The fourth patch which removes the three duplicate versions of the
csum/tso checks might also be deferrable but really, it's *also*
fixing the failure mode when we see an inappropriate CHECKSUM_PARTIAL
packet, and it's touching a code path which I've *also* fixed in this
patch set. So it might as well stay.

I can shuffle things around if you disagree, but assuming Francois
concurs I'd suggest merging patches 1-6 (or just pulling from
git://git.infradead.org/users/dwmw2/linux-8139cp.git fixes-only)
and then I'll resubmit the last patch some time later, after you
next pull net into net-next.

Otherwise, please let me know if/how you'd like me to reorganise it.
David Miller Sept. 23, 2015, 9:48 p.m. UTC | #7
From: David Woodhouse <dwmw2@infradead.org>
Date: Wed, 23 Sep 2015 20:45:30 +0100

> Since you explicitly call them 'bug fixes'... I suppose the last patch
> in the latest series (enabling the various offloads by default) isn't a
> bug fix and should be held back for net-next.
> 
> I think I can live with pushing the rest for the net tree. Just to
> recap, the series is:

I've applied patches #1-#6 and left #7 sitting around in patchwork
for when I next merge net into net-next, thanks.
--
To unsubscribe from this list: send the line "unsubscribe netdev" in
the body of a message to majordomo@vger.kernel.org
More majordomo info at  http://vger.kernel.org/majordomo-info.html
David Woodhouse Sept. 23, 2015, 10 p.m. UTC | #8
On Wed, 2015-09-23 at 14:48 -0700, David Miller wrote:
> I've applied patches #1-#6 and left #7 sitting around in patchwork
> for when I next merge net into net-next, thanks.

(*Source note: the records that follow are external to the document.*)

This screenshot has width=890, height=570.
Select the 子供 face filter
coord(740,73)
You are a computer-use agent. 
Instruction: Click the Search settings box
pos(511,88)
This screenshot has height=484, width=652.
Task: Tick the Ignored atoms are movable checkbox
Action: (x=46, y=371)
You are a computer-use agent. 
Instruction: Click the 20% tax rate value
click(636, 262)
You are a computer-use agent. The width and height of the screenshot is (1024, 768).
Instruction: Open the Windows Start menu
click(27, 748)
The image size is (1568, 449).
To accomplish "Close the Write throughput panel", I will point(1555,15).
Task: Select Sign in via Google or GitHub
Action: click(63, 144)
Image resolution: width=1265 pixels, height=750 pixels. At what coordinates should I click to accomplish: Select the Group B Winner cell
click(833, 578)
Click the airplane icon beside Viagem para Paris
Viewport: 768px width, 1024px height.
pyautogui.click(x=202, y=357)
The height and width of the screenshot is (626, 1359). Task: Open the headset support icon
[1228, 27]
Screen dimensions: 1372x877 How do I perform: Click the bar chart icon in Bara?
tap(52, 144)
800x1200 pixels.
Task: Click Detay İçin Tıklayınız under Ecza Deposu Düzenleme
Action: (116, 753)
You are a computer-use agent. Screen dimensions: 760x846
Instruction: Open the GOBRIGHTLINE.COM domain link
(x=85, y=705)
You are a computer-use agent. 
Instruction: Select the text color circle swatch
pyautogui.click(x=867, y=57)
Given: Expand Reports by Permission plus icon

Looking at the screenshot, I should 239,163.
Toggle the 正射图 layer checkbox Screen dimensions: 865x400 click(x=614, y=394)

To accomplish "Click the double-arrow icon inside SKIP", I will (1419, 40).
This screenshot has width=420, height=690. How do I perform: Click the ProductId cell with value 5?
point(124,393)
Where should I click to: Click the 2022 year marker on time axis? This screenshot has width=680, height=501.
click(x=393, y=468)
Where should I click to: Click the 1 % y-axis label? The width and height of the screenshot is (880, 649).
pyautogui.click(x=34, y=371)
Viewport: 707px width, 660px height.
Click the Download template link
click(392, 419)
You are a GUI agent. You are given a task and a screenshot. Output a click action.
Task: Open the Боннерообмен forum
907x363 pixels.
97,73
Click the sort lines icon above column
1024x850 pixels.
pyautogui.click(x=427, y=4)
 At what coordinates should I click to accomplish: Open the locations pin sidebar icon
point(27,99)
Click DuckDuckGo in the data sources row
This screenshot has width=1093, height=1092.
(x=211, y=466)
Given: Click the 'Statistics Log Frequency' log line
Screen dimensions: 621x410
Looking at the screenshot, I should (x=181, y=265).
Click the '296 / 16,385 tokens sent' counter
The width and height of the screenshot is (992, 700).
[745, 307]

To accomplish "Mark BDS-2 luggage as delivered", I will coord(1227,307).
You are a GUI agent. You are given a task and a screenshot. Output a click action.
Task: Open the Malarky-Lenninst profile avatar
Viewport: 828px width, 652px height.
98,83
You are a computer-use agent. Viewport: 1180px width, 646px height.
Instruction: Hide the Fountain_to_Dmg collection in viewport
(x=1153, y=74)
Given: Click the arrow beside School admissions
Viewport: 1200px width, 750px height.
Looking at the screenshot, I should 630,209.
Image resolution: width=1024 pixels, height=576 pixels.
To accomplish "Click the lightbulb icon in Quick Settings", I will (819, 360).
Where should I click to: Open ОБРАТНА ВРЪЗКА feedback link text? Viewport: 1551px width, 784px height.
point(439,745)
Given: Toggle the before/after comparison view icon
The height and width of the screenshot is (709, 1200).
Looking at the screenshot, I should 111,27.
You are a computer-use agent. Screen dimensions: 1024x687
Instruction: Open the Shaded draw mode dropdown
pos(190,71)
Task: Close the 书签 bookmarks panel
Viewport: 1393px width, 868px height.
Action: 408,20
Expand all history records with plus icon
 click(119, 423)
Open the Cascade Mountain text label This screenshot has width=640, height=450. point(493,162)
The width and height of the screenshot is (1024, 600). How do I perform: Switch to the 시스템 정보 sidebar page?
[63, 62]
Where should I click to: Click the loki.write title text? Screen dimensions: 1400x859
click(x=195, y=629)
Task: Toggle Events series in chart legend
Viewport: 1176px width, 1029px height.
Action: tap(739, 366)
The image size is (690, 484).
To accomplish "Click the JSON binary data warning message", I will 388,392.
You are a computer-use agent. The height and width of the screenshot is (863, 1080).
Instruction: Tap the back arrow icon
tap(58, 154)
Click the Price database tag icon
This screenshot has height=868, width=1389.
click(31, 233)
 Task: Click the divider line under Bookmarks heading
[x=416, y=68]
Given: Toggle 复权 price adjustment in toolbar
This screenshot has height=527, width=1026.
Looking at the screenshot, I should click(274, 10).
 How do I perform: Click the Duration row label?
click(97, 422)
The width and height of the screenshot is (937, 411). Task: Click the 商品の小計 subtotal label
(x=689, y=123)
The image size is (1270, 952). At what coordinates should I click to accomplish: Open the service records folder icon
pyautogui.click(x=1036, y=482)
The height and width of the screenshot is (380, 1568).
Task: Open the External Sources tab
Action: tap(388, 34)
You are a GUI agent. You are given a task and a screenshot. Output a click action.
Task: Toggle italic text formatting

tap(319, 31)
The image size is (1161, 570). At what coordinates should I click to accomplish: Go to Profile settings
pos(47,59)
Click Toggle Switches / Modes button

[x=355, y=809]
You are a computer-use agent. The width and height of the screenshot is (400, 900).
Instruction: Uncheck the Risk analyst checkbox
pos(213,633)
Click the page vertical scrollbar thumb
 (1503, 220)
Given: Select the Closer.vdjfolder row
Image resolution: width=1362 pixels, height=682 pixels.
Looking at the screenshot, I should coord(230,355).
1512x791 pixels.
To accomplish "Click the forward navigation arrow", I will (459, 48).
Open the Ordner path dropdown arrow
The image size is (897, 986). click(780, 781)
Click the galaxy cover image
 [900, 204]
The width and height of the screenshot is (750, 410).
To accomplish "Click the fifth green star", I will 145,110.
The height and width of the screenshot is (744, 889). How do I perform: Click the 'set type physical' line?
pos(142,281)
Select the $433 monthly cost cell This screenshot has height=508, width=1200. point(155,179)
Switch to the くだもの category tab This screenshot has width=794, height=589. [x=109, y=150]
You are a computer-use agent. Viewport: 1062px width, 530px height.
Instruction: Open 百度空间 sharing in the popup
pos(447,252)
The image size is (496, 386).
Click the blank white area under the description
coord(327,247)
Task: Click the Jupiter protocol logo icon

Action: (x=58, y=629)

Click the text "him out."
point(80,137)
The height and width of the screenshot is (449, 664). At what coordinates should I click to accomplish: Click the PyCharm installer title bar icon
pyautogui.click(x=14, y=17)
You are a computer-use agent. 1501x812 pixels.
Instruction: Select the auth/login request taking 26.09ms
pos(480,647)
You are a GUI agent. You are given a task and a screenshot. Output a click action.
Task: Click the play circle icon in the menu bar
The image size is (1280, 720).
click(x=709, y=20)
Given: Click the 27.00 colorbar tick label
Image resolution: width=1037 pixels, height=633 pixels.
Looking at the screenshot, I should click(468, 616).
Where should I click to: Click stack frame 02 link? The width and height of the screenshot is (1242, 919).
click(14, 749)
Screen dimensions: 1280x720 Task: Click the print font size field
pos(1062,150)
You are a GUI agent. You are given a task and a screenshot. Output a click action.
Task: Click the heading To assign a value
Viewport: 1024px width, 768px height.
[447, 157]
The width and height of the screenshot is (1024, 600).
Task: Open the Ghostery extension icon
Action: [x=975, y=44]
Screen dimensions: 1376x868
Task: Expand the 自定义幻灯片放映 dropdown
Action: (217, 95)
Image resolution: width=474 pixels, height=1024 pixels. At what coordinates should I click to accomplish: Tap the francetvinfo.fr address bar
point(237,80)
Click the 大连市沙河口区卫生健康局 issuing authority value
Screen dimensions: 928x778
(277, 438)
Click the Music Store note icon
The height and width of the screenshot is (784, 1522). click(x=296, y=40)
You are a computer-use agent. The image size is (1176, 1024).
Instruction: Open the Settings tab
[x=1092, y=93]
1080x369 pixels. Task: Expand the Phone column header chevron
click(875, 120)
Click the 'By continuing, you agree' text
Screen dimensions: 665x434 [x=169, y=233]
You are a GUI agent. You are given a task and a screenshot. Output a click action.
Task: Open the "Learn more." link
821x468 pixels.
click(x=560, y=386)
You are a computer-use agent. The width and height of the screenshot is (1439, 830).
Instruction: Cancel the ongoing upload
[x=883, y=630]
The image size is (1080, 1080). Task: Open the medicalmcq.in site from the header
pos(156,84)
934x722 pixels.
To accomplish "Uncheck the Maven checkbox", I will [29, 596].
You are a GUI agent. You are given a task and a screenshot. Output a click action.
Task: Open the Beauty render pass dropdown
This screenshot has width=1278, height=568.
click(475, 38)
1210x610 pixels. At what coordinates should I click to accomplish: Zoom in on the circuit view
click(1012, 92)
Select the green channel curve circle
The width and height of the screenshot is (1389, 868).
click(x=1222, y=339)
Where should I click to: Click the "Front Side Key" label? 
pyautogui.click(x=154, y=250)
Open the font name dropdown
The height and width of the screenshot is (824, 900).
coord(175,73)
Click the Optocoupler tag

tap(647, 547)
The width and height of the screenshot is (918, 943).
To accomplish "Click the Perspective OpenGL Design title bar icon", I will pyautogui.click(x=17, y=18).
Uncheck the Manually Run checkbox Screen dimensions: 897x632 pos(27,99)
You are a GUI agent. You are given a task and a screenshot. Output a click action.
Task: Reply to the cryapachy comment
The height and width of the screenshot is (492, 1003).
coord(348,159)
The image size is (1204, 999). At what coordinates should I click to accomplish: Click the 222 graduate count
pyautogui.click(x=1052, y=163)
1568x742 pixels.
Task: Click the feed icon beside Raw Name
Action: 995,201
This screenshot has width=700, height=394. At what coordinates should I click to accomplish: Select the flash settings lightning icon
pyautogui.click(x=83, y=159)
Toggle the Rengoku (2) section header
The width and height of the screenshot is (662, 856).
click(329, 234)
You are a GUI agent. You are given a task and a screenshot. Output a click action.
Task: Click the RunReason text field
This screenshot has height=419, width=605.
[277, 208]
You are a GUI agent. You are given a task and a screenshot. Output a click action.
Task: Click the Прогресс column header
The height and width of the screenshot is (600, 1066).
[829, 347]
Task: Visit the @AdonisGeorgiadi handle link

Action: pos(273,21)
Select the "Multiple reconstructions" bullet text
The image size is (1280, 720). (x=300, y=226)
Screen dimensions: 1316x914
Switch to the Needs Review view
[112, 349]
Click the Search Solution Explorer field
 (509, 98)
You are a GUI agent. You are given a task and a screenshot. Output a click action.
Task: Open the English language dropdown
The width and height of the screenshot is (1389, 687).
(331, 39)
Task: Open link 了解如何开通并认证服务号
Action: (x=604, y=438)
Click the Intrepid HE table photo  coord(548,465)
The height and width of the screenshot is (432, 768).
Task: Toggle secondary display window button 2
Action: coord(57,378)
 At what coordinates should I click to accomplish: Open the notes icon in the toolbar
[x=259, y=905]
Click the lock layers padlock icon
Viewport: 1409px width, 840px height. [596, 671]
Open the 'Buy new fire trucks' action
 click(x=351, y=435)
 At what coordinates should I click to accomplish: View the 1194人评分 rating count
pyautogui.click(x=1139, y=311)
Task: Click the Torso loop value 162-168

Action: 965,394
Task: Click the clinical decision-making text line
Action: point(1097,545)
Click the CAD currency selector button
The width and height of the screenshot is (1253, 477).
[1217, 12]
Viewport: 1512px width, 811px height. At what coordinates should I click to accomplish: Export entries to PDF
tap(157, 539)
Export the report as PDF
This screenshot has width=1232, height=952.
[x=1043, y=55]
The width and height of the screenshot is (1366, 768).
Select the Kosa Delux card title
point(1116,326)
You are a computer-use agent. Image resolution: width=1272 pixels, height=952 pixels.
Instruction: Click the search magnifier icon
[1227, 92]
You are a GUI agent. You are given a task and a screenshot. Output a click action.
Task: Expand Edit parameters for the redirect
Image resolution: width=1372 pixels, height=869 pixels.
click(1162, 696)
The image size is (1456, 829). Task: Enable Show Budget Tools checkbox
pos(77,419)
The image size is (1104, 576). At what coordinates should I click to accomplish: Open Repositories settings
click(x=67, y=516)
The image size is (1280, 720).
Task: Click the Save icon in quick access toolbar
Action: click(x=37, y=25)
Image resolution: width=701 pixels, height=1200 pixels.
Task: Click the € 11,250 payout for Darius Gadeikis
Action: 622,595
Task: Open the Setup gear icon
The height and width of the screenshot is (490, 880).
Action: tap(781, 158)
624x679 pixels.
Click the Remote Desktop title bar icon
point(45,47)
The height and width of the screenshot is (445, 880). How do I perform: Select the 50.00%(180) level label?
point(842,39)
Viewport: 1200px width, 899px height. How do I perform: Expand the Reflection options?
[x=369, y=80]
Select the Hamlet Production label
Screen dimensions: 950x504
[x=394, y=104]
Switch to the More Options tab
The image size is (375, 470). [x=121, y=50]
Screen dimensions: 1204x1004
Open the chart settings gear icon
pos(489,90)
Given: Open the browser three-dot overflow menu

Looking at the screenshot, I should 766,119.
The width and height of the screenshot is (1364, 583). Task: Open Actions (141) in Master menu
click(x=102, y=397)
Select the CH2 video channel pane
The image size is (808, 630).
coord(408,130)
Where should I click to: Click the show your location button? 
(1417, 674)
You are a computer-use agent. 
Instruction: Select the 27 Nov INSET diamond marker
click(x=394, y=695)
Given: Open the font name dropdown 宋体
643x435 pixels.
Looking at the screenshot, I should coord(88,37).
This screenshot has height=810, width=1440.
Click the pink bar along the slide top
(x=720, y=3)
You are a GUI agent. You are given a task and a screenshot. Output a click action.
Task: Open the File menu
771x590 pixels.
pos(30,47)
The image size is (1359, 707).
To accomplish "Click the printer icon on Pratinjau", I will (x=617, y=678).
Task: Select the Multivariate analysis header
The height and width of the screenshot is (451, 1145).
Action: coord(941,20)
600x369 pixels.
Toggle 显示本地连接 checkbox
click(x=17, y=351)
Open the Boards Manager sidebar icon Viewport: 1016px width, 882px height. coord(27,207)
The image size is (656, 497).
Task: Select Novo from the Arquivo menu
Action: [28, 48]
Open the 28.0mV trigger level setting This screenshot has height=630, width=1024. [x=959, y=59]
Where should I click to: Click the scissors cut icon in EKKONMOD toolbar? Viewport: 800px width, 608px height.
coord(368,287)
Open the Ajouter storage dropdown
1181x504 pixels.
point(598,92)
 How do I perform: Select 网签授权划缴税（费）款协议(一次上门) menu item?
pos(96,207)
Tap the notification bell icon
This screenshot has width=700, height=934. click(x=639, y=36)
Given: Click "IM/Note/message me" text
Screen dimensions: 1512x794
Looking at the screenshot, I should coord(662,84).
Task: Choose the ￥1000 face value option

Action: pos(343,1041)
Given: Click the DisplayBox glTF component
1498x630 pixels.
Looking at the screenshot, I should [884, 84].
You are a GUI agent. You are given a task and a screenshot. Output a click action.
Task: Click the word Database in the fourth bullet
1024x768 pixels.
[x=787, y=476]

Great, thanks. I've got one more for the net tree; just masking the
gso_size to the maximum (0xfff) that the hardware can handle, and never
telling the net stack that that's our maximum, doesn't seem like such a
good idea...

I think I really am going to stop looking now :)
Francois Romieu Sept. 23, 2015, 10:44 p.m. UTC | #9
David Woodhouse <dwmw2@infradead.org> :
[...]
> But sure, for now I'll drop this from the series and I can try to
> convince you separately.

You may as well change the IRQ storm avoidance logic so that it does not
require conformant driver code if you do not want to waste more time :o)
Francois Romieu Sept. 23, 2015, 10:44 p.m. UTC | #10
David Woodhouse <dwmw2@infradead.org> :
[...]
> I can shuffle things around if you disagree, but assuming Francois
> concurs I'd suggest merging patches 1-6 (or just pulling from
> git://git.infradead.org/users/dwmw2/linux-8139cp.git fixes-only)
> and then I'll resubmit the last patch some time later, after you
> next pull net into net-next.

No objection but I do not really trust whatever review I do this late.

Did you try #5 with the DMA allocation debug code enabled ?
David Woodhouse Sept. 23, 2015, 11:09 p.m. UTC | #11
On Thu, 2015-09-24 at 00:44 +0200, Francois Romieu wrote:
> David Woodhouse <dwmw2@infradead.org> :
> [...]
> > I can shuffle things around if you disagree, but assuming Francois
> > concurs I'd suggest merging patches 1-6 (or just pulling from
> > git://git.infradead.org/users/dwmw2/linux-8139cp.git fixes-only)
> > and then I'll resubmit the last patch some time later, after you
> > next pull net into net-next.
> 
> No objection but I do not really trust whatever review I do this late.
> 
> Did you try #5 with the DMA allocation debug code enabled ?

Only in QEMU (where there wasn't a problem in the first place). But
yes.
David Woodhouse Sept. 23, 2015, 11:18 p.m. UTC | #12
On Thu, 2015-09-24 at 00:44 +0200, Francois Romieu wrote:
> David Woodhouse <dwmw2@infradead.org> :
> [...]
> > But sure, for now I'll drop this from the series and I can try to
> > convince you separately.
> 
> You may as well change the IRQ storm avoidance logic so that it does not
> require conformant driver code if you do not want to waste more time :o)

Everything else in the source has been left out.